For most women, when they don’t wear the most flattering clothes for their shape, they just look a little less attractive. For me, when I don’t do that, people read me as a man..
That’s what I was thinking after the big black gent turned to hold the door, looked at me and said “Oh, Man!” I decided it must have been the “short” skirt – black and just above the knee, worn with thick black tights and black wedge heel penny loafers — rather than the flowy goddess length ones.
Now, I kept smiling, of course. The women may have been whispering and looking, but I smiled back, confident and arrogant; holding my own pride and worth in the face of their question.
Still, that question was out there, or at least in here, in my mind.
I needed to use the loo, and I looked for the family loo (a single holer), in Target but this one, in our most rural county, didn’t have one available, and the questions made me avoid the main lady’s room. I thought of going to Staples, a quiet store, but I figured the clothing store I planned to stop at would have one, because they do at other branches in the area.
They didn’t have a publically labelled one, and I didn’t want to ask. I thought I could make it, but then I knew I couldn’t. I went to the car, started it up, and realized going someplace else wasn’t going to work.
I parked, grabbed for any cup — my big refill mug was, sadly, the only thing at hand — rolled onto my side and filled the mug.
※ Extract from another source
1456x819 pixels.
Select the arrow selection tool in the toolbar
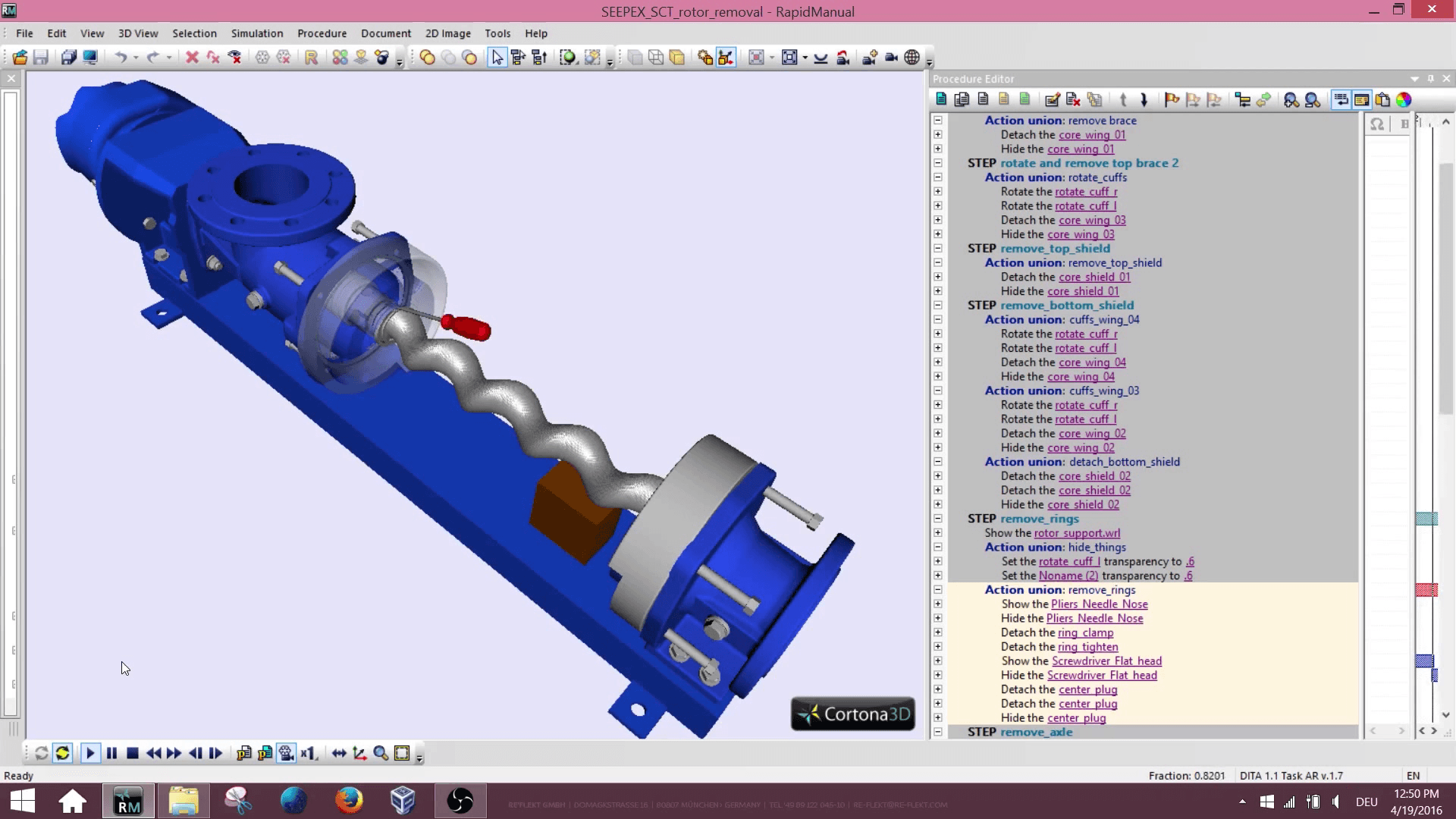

I was done, but as I rolled back, there was one more big spurt, soaking my tights, my underwear, and even drenching the center console of the car.
Here I was, dripping and smelly in the car, and needless to say I wasn’t in a good place. I know that I am the first gal who has wet herself, but what cause my trouble was being caught between the abjection of being outside the bounds and the arrogance of that allows one to claim what others often don’t want to give.
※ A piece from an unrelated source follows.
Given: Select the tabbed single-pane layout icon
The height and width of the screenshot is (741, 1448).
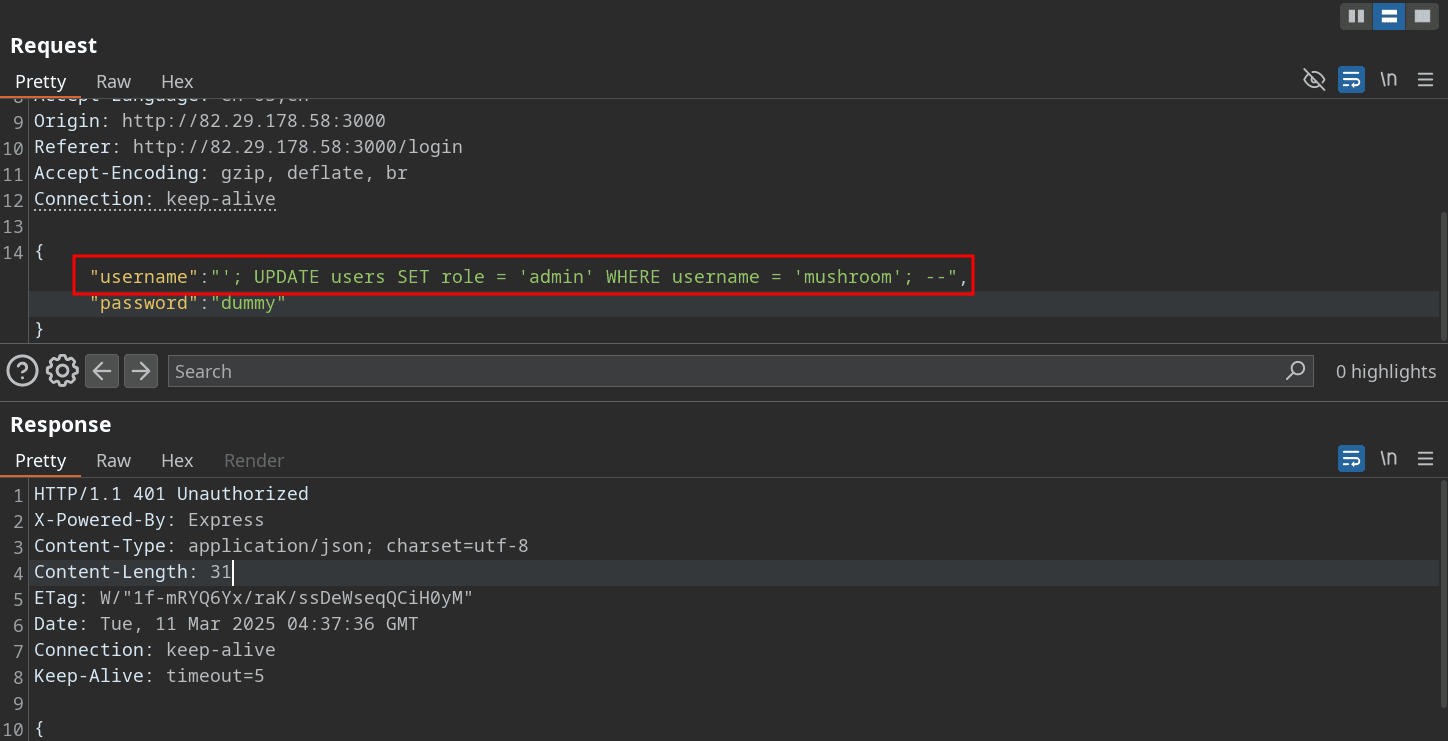Looking at the screenshot, I should point(1420,16).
The ride back to this house was hard and long. My feelings were boiling, and all that meant was I had to clamp down even more to stay in the intellectual and not the emotional. There was no one to take care of me other than me, and that meant a kind of bifurcation that isn’t easy, isn’t comfortable.
Ricky Bobby drove with the cheetah in the car, learning not to bow to fear, which let him finally be humble.
I know that it’s vital that I not show fear in the world, so others are not fearful of me. That takes a kind of confident arrogance where you have to believe that you know better than the doubters, that you have worth, value and entitlement to social facilities and courtesy
But I also know that it’s imporant to show some kind of abjection, where you don’t just be out there in everyone’s face, where you try to find graceful and low-impact solutions.
How, I ask you, can we hold arrogance and abjection at the same time?
And how often do we have to pee all over ourselves before we just give up?